В аннотации все ясно изложено.

----------


## Денис Евгеньев

Да, вот что ещё запутывает в названии. Если имеются в виду дхармы вообще, а не единственная дхарма, то следует писать "структура дхарм".

----------


## Dron

А в названии "Майн Кампф" вас ничего не запутывает? В самом деле, чья  "моя борьба"- писателя, или моя-читателя?

----------


## Jambal Dorje

в русском вроде уже прижились выражения вроде:"я изучаю дхарму"  и все понимают что изучают именно будд учения.

----------


## Dron

Если в таком контексте, то надо с заглавной буквы.

----------


## До

Нет такого правила в русском языке (ни в санкрите) писать слово дхарма с большой буквы в смысле учения. Некоторые авторы вводят добровльно такое различие в свои тексты, чтоб различать употребление в смысле элемента и в смысле учения. Этим они искажают, кстати говоря, смысл текстов. (Как посмотреть.) Так что никаких "надо" тут быть не может.

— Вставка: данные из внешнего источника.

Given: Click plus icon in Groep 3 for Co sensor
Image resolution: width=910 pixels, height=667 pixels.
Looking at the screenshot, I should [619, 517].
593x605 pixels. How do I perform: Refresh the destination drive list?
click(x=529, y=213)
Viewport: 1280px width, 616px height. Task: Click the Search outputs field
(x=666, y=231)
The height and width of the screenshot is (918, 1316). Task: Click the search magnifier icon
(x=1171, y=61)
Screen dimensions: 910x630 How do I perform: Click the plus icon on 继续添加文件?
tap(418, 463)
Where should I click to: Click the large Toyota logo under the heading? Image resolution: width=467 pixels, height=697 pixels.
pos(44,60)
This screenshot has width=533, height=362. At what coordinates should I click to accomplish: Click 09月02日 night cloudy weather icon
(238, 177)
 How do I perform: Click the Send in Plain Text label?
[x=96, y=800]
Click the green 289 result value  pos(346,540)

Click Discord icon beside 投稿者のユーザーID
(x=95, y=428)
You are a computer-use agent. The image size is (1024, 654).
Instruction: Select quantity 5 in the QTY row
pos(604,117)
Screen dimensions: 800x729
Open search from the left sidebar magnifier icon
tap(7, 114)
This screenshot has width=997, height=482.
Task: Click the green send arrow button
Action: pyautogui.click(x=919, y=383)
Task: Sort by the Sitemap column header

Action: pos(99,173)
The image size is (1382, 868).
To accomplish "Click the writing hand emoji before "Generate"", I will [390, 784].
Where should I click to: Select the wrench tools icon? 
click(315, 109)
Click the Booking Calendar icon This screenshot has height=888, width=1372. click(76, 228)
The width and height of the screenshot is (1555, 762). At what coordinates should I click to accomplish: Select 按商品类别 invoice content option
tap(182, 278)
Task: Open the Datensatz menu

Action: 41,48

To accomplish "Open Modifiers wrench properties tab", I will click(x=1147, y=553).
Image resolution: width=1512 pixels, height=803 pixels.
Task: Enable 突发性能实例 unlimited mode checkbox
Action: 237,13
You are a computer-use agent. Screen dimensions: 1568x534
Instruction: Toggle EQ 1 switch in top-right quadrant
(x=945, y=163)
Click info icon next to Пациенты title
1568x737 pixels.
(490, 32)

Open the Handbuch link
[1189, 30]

Можно ввести правило, что Дхарма с большой буквы, это нирвана, а с маленькой всё остальное. Тоже хорошее будет правило, правильное.

----------


## Liza Lyolina

Полистала книгу - речь все же о дхарме-феномене, потому и с маленькой буквы. Кстати, это можно понять даже из оглавления. Глава 4 называется "Базовая структура дхарм".

----------

Денис Евгеньев (25.06.2011)

----------


## Dron

> Этим они искажают, кстати говоря, смысл текстов. (Как посмотреть.) Так что никаких "надо" тут быть не может.


Так посмотрите как предложено. И сразу станет ясно, что Дхарму Будды надо отличать от неведения, которое феномен=дхарма.

----------


## До

> Так посмотрите как предложено. И сразу станет ясно, что Дхарму Будды надо отличать от неведения, которое феномен=дхарма.


Не пишите мне, если можно.

----------